Мысы Ледовитого напоминают - страница 93
И если до 1738 года жить ещё было как-то можно благодаря сносным урожаям, то с 1739 года пошла полоса неурожаев, приведшая даже к смертям от голода [Мыглан, с. 42]. Связь оных с экспедицией никем, кажется, не изучалась.
Знаменитый ученый-универсал Карл Бэр[87] через сто лет писал:
«Витуса Беринга упрекали "в жестокости, с какою он упорствовал в продолжении северной экспедиции, и отягощал туземцев транспортами до такой степени, что целые племена пришли в упадок на долгое время… Но печатные известия молчат об этом предмете совершенно"» [Бэр, 1847, с. 249].
Бэр намекал здесь, что пользуется устными «известиями»; их, в частности, сообщал ему его ученик Александр Миддендорф, работавший в архивах. А вот слова самого Миддендорфа:
«правительство усиливало строгость своих предписаний касательно содействия морякам на месте их подвигов. Под влиянием этих строжайших предписаний, моряки удвоивали свои требования от туземцев… Скот падал, его владельцы терпели страшный голод, так что самим морякам внушали жалость», поскольку те «теряли короткий срок для заготовления себе продовольствия на год». «Преувеличим ли мы гибельныя следствия этих чрезмерных напряжений, если им особенно припишем начало запустения Таймырскаго края?..[88] С тех пор страна решительно опустела. При устье Енисея, по берегам моря до Пясины, при устье этой реки и Хатанги тогда было много поселений: теперь эти места необитаемы[89]; внутри страны, может быть, половина прежних жилых мест лежит в запустении» [Миддендорф, 1860, с. 73].
Марк Косвен, советский этнограф, дополнил:
«Великая Северная экспедиция стоила жизни многим её участникам, но надо вспомнить и о том, что она в значительной части своей была совершена буквально на спинах местного населения, обратившись для него в тягчайшее бедствие.
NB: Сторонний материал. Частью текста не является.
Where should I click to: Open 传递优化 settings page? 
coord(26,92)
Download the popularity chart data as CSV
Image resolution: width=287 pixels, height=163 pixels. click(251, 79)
Все передвижения экспедиции, вся перевозка её грузов, всё это совершалось местным населением и его собаками и было сопряжено с громадной смертностью людей и массовой гибелью собак» [Косвен, 1934, с. 57].
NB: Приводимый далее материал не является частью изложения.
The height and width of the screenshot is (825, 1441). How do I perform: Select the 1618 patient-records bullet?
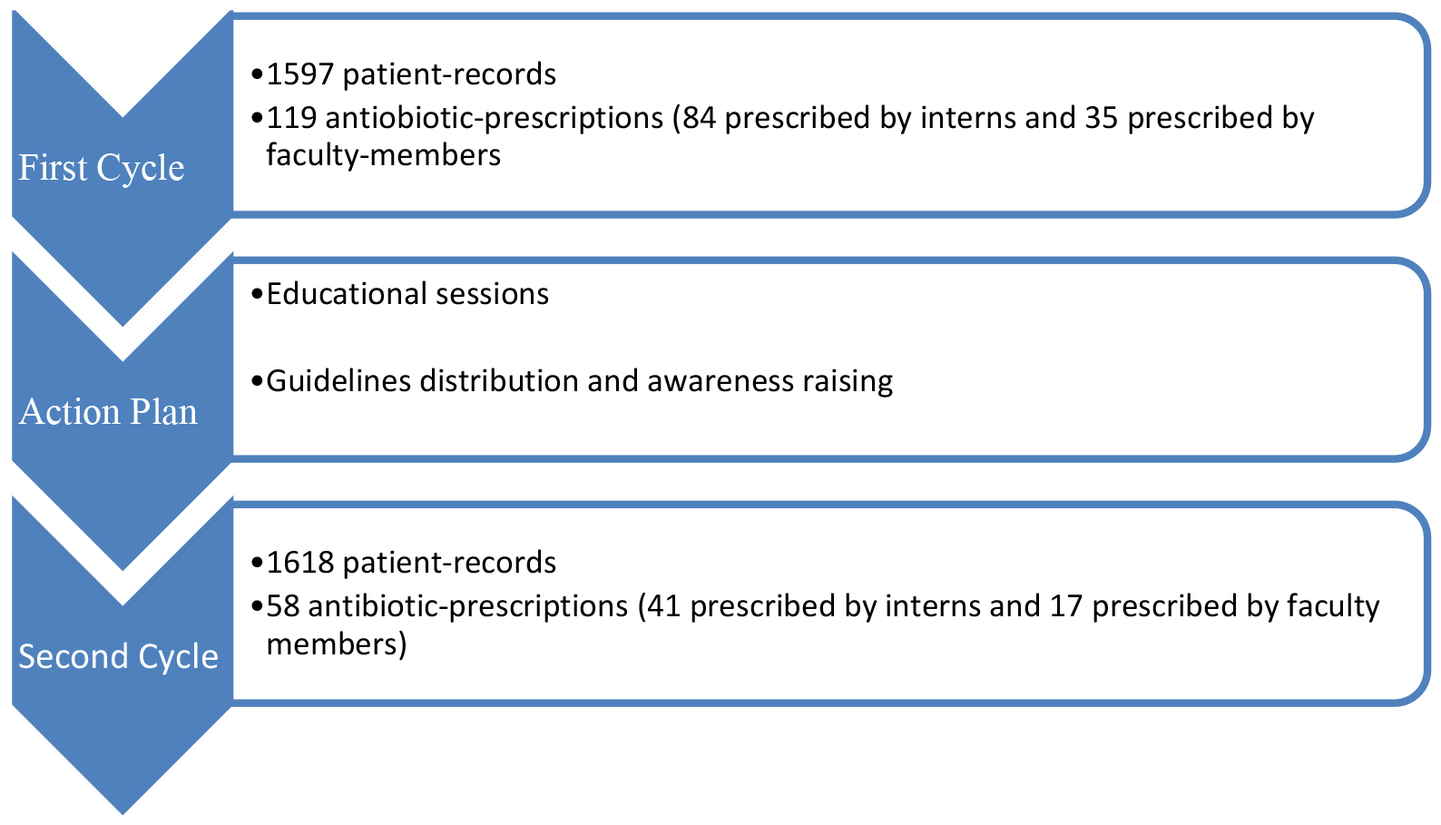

Добавлю: и лошадей, и оленей. Кроме того, экспедиция широко пользовалась прямым изъятием продовольствия у населения в форме как бы сбора налогов.
Наконец, Леонид Свердлов, полярник и историк Арктики, привел цитату:
«Едва "Якуцк" приблизился к селению, его жители… скрылись… В рапорте Адмиралтейств-коллегии он[90] написал, что жители покинули селение, так как "от нападения или разорения страх имели"» [Свердлов, Чуков, 2009, с. 59].
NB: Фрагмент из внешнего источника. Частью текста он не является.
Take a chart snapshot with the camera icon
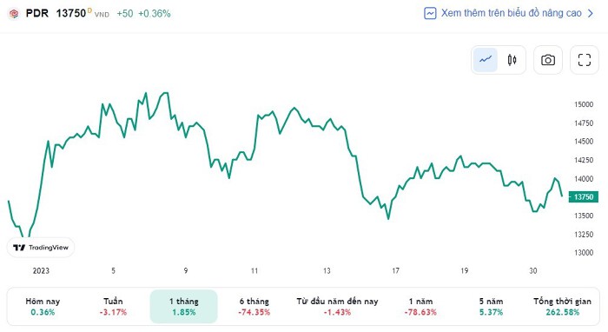This screenshot has height=332, width=608. (548, 60)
И неспроста покинули: голодные моряки, долго сидевшие на воде и сухарях (каша была им редкой радостью), норовили съесть у местных жителей всё подряд, да ещё «нанять» сани с мужиками и собаками. За гибель тех и других не платили ничего – не предусмотрено сметой (которая поначалу определяла только сам наём; позже добавили плату за гибель скота). К тому же арктический морозный ветер продувал флотские суконные шинели и кафтаны, словно марлю, и их обладатели пытались отнять у местных жителей всё, что сделано из войлока или меха (позже Беринг организовал закупку оленьих шкур и войлоков).
И ещё: участники экспедиции имели обыкновение всей толпой зимовать в избушках, юртах и чумах, и без того очень тесных [91]. Словом, уже ясно, кто больше всех пострадал – жители Сибири и, особенно, её арктического и охотского побережий. Но чтобы выявить главную их беду, вернемся к бюджету ВСЭ.
Пишут, что содержание экспедиции было возложено на местные средства. Это верно, но только в том смысле, что приказы из Петербурга следовало выполнять – были на то даны деньги или нет. Поэтому органы местного управления (канцелярии) сами вводили экспедиционный налог. (Один из них, для Илимского уезда, приведен в ВКЭ-1, на с. 505.) Собрать такой налог с уже обобранного населения властям не удавалось, и сбор предоставили самой экспедиции.